Jusqu'au milieu des années 1960, l'enfant devait obéir. Il était soumis à  une autorité qui avait pour but de lui apprendre à  obéir à  la raison. L'éducation avait pour mission de séparer chacun de son être singulier afin d'intérioriser les règles de vie en société. A partir de 1960, " Deviens qui tu es! " est le nouveau leitmotiv. Il ne s'agit plus de s'aligner sur ce qui est commun mais de développer ce qui est propre à  chacun. L'éducation ne doit dès lors plus seulement imposer et transmettre, elle doit aussi créer les conditions pour que l'enfant puisse dès son jeune âge découvrir par lui-même qui il est.

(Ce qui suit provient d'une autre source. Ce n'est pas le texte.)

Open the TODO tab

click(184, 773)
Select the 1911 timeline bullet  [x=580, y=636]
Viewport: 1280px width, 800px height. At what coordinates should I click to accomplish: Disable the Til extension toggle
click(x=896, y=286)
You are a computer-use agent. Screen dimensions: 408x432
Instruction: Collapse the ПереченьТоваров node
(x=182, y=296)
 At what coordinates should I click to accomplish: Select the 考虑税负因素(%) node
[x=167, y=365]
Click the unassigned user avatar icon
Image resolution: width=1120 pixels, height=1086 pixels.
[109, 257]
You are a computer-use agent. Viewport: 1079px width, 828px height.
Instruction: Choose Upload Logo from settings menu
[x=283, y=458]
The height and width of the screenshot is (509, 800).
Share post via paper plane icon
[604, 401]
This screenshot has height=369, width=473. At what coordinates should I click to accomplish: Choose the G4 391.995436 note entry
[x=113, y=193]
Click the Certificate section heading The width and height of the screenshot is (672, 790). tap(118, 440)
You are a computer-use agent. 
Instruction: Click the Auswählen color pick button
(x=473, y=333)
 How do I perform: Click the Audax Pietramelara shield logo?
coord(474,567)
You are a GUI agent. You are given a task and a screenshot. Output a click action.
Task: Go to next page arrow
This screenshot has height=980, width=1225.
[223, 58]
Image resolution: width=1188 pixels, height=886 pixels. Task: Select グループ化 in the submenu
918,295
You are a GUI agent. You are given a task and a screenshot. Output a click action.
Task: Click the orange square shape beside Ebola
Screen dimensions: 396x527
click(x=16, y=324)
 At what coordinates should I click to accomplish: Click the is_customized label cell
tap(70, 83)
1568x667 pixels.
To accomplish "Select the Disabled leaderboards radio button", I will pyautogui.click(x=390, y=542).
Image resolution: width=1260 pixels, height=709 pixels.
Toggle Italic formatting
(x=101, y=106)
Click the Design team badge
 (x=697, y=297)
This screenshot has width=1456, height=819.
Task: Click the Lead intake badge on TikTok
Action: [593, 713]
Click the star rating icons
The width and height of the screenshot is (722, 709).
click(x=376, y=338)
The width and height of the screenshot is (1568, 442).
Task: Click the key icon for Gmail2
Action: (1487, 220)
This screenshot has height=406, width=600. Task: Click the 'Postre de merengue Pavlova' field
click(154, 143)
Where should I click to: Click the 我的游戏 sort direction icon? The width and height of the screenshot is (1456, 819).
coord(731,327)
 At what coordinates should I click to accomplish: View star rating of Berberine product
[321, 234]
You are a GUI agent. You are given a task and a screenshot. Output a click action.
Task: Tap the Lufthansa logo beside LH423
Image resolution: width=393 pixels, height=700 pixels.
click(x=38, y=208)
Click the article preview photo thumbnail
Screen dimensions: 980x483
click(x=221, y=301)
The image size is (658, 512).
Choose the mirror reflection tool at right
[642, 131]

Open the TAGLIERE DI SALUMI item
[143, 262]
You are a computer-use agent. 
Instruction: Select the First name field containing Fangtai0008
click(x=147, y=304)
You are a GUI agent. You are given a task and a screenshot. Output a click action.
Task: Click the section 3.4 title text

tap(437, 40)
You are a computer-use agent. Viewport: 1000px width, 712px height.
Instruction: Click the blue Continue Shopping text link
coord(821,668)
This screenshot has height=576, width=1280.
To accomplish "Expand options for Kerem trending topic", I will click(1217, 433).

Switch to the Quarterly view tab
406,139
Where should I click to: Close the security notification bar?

Dans une famille, poursuit de Singly, chacun peut être " roi ", à  la condition de préciser la nature de son royaume. L'enfant d'aujourd'hui est roi de son monde, d'un monde au sein duquel ne se trouvent pas ses parents. Son père et sa mère ne sont pas ses sujets. Il ne contrôle pas le royaume de ses parents. La famille tend à  avoir moins besoin d'un chef strict, mais à  l'intérieur de ce groupe, chacun des membres est appelé à  régner sur " son " monde. L'enfant n'est donc pas totalement roi car il n'a pas toute autorité sur son existence, mais il le devient progressivement. Et cela revient aussi à  poser que les parents ne peuvent pas savoir, en tant que parents et par définition, toujours mieux que leur enfant ce qui constitue son " intérêt ", son " bien ".

L'avenir de la famille est ouvert. Compte-tenu de sa capacité de changement, démontrée par les 30 dernières années de ce siècle, l'évolution de la famille promet d'être passionnante.